■ TASK DIRECTIONS: Go through the listing and transcribe each line exactly.

————

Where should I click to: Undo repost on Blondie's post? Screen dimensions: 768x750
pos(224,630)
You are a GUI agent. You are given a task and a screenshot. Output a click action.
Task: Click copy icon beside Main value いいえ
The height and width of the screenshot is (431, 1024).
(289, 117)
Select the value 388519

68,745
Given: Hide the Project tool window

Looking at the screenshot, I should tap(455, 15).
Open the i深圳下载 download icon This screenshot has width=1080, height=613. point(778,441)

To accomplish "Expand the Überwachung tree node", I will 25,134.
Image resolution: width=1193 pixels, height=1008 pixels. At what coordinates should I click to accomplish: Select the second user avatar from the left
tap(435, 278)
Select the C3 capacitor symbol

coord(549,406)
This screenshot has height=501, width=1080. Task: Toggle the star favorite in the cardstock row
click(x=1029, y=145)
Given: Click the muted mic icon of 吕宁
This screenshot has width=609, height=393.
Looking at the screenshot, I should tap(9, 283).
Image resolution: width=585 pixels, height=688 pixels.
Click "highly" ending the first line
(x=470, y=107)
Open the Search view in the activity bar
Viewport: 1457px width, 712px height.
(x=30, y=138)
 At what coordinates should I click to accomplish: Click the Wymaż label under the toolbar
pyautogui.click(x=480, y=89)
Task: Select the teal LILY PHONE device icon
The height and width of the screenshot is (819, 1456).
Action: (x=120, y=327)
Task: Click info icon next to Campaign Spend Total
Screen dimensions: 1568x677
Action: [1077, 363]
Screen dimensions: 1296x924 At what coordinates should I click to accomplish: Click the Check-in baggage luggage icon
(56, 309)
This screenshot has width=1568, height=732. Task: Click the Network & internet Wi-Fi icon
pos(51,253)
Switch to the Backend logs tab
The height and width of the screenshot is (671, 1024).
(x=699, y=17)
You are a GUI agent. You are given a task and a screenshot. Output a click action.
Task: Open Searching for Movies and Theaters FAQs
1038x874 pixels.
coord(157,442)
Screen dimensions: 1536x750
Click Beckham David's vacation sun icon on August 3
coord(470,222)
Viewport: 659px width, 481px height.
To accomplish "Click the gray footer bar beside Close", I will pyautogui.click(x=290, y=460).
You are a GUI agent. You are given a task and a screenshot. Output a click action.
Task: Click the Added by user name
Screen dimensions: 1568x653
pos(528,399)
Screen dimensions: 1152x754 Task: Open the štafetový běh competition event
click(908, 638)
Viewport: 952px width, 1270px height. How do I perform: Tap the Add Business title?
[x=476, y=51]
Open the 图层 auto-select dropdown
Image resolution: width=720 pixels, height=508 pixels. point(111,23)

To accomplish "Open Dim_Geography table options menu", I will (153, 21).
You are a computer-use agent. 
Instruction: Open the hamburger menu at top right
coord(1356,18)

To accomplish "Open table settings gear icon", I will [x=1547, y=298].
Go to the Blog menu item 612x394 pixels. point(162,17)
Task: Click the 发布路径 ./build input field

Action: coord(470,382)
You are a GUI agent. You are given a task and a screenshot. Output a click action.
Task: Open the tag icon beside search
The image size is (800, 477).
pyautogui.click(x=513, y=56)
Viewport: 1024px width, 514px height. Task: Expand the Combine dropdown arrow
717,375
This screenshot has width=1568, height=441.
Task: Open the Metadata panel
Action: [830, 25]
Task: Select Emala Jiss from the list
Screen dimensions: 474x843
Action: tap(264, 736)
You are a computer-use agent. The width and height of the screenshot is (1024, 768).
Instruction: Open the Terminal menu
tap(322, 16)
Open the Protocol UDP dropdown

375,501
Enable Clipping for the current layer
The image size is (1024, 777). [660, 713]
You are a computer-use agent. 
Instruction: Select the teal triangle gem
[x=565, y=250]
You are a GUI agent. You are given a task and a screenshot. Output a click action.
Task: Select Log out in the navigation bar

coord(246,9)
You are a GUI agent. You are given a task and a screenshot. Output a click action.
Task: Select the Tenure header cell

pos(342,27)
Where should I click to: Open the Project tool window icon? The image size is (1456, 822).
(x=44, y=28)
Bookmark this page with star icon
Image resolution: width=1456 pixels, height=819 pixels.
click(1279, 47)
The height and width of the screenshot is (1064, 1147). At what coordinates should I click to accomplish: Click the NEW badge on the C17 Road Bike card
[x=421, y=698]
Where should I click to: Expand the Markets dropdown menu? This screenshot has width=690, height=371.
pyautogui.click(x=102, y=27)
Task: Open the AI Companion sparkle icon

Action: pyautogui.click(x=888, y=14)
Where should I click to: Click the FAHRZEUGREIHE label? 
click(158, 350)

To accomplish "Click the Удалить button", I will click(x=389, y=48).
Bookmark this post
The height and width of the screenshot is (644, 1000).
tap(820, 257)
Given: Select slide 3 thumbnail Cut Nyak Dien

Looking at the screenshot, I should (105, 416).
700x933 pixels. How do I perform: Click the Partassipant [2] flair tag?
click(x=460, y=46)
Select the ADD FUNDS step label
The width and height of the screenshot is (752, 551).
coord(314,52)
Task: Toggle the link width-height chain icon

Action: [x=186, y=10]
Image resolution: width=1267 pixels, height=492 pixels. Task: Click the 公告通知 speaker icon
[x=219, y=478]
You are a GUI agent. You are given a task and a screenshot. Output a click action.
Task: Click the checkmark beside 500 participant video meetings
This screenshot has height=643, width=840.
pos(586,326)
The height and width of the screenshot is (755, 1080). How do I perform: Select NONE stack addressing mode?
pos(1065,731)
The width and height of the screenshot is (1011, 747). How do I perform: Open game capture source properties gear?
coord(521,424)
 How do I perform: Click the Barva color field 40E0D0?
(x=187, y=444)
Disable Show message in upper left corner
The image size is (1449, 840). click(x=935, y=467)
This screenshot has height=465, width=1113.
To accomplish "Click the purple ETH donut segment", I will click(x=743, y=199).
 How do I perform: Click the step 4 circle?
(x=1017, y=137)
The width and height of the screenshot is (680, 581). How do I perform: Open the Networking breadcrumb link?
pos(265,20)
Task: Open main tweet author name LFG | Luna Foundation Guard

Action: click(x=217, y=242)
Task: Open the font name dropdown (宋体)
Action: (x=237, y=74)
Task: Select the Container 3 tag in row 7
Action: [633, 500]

————

■ WRITTEN ANSWER:
Where should I click to: Undo repost on Blondie's post? Screen dimensions: 768x750
pos(224,630)
You are a GUI agent. You are given a task and a screenshot. Output a click action.
Task: Click copy icon beside Main value いいえ
The height and width of the screenshot is (431, 1024).
(289, 117)
Select the value 388519

68,745
Given: Hide the Project tool window

Looking at the screenshot, I should tap(455, 15).
Open the i深圳下载 download icon This screenshot has width=1080, height=613. point(778,441)

To accomplish "Expand the Überwachung tree node", I will 25,134.
Image resolution: width=1193 pixels, height=1008 pixels. At what coordinates should I click to accomplish: Select the second user avatar from the left
tap(435, 278)
Select the C3 capacitor symbol

coord(549,406)
This screenshot has height=501, width=1080. Task: Toggle the star favorite in the cardstock row
click(x=1029, y=145)
Given: Click the muted mic icon of 吕宁
This screenshot has width=609, height=393.
Looking at the screenshot, I should tap(9, 283).
Image resolution: width=585 pixels, height=688 pixels.
Click "highly" ending the first line
(x=470, y=107)
Open the Search view in the activity bar
Viewport: 1457px width, 712px height.
(x=30, y=138)
 At what coordinates should I click to accomplish: Click the Wymaż label under the toolbar
pyautogui.click(x=480, y=89)
Task: Select the teal LILY PHONE device icon
The height and width of the screenshot is (819, 1456).
Action: (x=120, y=327)
Task: Click info icon next to Campaign Spend Total
Screen dimensions: 1568x677
Action: [1077, 363]
Screen dimensions: 1296x924 At what coordinates should I click to accomplish: Click the Check-in baggage luggage icon
(56, 309)
This screenshot has width=1568, height=732. Task: Click the Network & internet Wi-Fi icon
pos(51,253)
Switch to the Backend logs tab
The height and width of the screenshot is (671, 1024).
(x=699, y=17)
You are a GUI agent. You are given a task and a screenshot. Output a click action.
Task: Open Searching for Movies and Theaters FAQs
1038x874 pixels.
coord(157,442)
Screen dimensions: 1536x750
Click Beckham David's vacation sun icon on August 3
coord(470,222)
Viewport: 659px width, 481px height.
To accomplish "Click the gray footer bar beside Close", I will pyautogui.click(x=290, y=460).
You are a GUI agent. You are given a task and a screenshot. Output a click action.
Task: Click the Added by user name
Screen dimensions: 1568x653
pos(528,399)
Screen dimensions: 1152x754 Task: Open the štafetový běh competition event
click(908, 638)
Viewport: 952px width, 1270px height. How do I perform: Tap the Add Business title?
[x=476, y=51]
Open the 图层 auto-select dropdown
Image resolution: width=720 pixels, height=508 pixels. point(111,23)

To accomplish "Open Dim_Geography table options menu", I will (153, 21).
You are a computer-use agent. 
Instruction: Open the hamburger menu at top right
coord(1356,18)

To accomplish "Open table settings gear icon", I will [x=1547, y=298].
Go to the Blog menu item 612x394 pixels. point(162,17)
Task: Click the 发布路径 ./build input field

Action: coord(470,382)
You are a GUI agent. You are given a task and a screenshot. Output a click action.
Task: Open the tag icon beside search
The image size is (800, 477).
pyautogui.click(x=513, y=56)
Viewport: 1024px width, 514px height. Task: Expand the Combine dropdown arrow
717,375
This screenshot has width=1568, height=441.
Task: Open the Metadata panel
Action: [830, 25]
Task: Select Emala Jiss from the list
Screen dimensions: 474x843
Action: tap(264, 736)
You are a computer-use agent. The width and height of the screenshot is (1024, 768).
Instruction: Open the Terminal menu
tap(322, 16)
Open the Protocol UDP dropdown

375,501
Enable Clipping for the current layer
The image size is (1024, 777). [660, 713]
You are a computer-use agent. 
Instruction: Select the teal triangle gem
[x=565, y=250]
You are a GUI agent. You are given a task and a screenshot. Output a click action.
Task: Select Log out in the navigation bar

coord(246,9)
You are a GUI agent. You are given a task and a screenshot. Output a click action.
Task: Select the Tenure header cell

pos(342,27)
Where should I click to: Open the Project tool window icon? The image size is (1456, 822).
(x=44, y=28)
Bookmark this page with star icon
Image resolution: width=1456 pixels, height=819 pixels.
click(1279, 47)
The height and width of the screenshot is (1064, 1147). At what coordinates should I click to accomplish: Click the NEW badge on the C17 Road Bike card
[x=421, y=698]
Where should I click to: Expand the Markets dropdown menu? This screenshot has width=690, height=371.
pyautogui.click(x=102, y=27)
Task: Open the AI Companion sparkle icon

Action: pyautogui.click(x=888, y=14)
Where should I click to: Click the FAHRZEUGREIHE label? 
click(158, 350)

To accomplish "Click the Удалить button", I will click(x=389, y=48).
Bookmark this post
The height and width of the screenshot is (644, 1000).
tap(820, 257)
Given: Select slide 3 thumbnail Cut Nyak Dien

Looking at the screenshot, I should (105, 416).
700x933 pixels. How do I perform: Click the Partassipant [2] flair tag?
click(x=460, y=46)
Select the ADD FUNDS step label
The width and height of the screenshot is (752, 551).
coord(314,52)
Task: Toggle the link width-height chain icon

Action: [x=186, y=10]
Image resolution: width=1267 pixels, height=492 pixels. Task: Click the 公告通知 speaker icon
[x=219, y=478]
You are a GUI agent. You are given a task and a screenshot. Output a click action.
Task: Click the checkmark beside 500 participant video meetings
This screenshot has height=643, width=840.
pos(586,326)
The height and width of the screenshot is (755, 1080). How do I perform: Select NONE stack addressing mode?
pos(1065,731)
The width and height of the screenshot is (1011, 747). How do I perform: Open game capture source properties gear?
coord(521,424)
 How do I perform: Click the Barva color field 40E0D0?
(x=187, y=444)
Disable Show message in upper left corner
The image size is (1449, 840). click(x=935, y=467)
This screenshot has height=465, width=1113.
To accomplish "Click the purple ETH donut segment", I will click(x=743, y=199).
 How do I perform: Click the step 4 circle?
(x=1017, y=137)
The width and height of the screenshot is (680, 581). How do I perform: Open the Networking breadcrumb link?
pos(265,20)
Task: Open main tweet author name LFG | Luna Foundation Guard

Action: click(x=217, y=242)
Task: Open the font name dropdown (宋体)
Action: (x=237, y=74)
Task: Select the Container 3 tag in row 7
Action: [633, 500]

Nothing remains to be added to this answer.